-- Material for this task follows --

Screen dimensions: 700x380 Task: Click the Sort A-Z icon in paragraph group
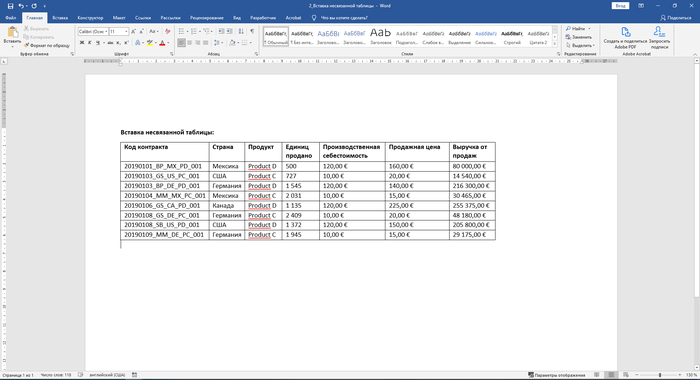(x=241, y=32)
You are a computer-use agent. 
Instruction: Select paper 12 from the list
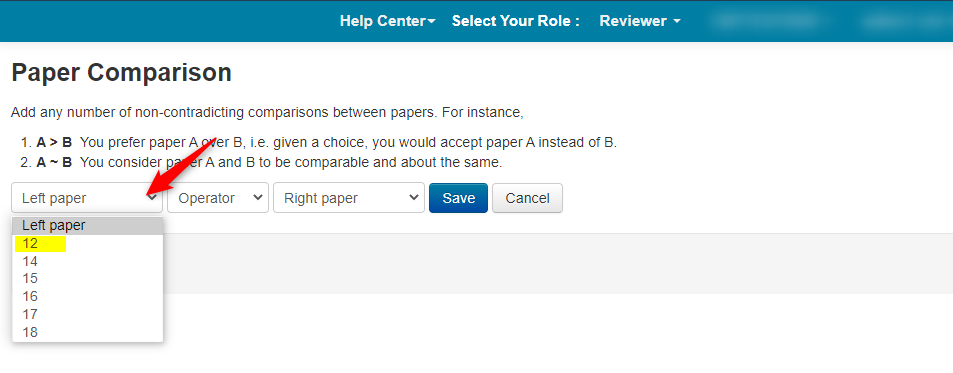88,244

-- Material for this task concluded --

Write out the lines beginning at the line with "You are a computer-use agent." and ending at the last line of the entries. Include no pictures.

* [Task solution]
You are a computer-use agent. 
Instruction: Select paper 12 from the list
88,244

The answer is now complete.